[What to do]
Within the material below, filter for lines that hold the word "column".

===============

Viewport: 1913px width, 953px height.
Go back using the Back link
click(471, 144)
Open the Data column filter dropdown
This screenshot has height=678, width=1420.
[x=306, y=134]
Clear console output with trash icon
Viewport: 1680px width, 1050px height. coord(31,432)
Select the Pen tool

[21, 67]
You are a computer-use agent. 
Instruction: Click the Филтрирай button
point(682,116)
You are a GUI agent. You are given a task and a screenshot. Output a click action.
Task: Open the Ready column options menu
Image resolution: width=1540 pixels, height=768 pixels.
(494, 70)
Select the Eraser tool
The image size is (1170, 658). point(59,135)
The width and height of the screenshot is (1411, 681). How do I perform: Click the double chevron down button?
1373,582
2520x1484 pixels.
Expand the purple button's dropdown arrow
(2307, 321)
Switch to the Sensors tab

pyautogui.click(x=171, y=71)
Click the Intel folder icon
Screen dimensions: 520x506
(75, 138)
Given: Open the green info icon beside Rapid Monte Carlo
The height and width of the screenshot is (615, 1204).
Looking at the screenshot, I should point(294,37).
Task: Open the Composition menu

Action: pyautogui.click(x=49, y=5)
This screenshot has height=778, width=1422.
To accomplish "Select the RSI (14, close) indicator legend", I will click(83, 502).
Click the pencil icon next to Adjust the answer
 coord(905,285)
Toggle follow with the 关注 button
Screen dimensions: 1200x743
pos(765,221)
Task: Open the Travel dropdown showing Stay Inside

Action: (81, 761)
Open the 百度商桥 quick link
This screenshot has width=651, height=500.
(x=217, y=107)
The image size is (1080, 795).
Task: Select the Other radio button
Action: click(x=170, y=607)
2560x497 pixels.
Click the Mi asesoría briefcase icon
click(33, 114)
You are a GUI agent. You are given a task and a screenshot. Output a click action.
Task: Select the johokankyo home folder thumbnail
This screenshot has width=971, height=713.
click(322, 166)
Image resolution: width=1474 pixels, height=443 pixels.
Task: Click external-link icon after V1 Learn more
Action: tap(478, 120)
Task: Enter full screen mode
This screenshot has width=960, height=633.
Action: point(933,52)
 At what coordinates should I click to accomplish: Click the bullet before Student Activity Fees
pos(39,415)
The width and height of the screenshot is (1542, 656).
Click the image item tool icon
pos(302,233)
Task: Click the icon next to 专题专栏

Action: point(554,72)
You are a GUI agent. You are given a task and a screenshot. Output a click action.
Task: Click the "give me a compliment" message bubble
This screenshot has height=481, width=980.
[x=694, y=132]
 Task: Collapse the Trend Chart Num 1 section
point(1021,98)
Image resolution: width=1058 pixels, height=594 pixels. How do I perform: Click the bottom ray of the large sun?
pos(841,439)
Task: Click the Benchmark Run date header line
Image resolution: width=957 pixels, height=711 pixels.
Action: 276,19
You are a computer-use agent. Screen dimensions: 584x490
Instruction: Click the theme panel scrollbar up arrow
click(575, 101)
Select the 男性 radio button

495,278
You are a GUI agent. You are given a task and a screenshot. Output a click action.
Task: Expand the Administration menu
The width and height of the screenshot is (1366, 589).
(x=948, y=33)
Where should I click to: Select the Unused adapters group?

===============

[Result of this task]
Open the Data column filter dropdown
Task: Open the Ready column options menu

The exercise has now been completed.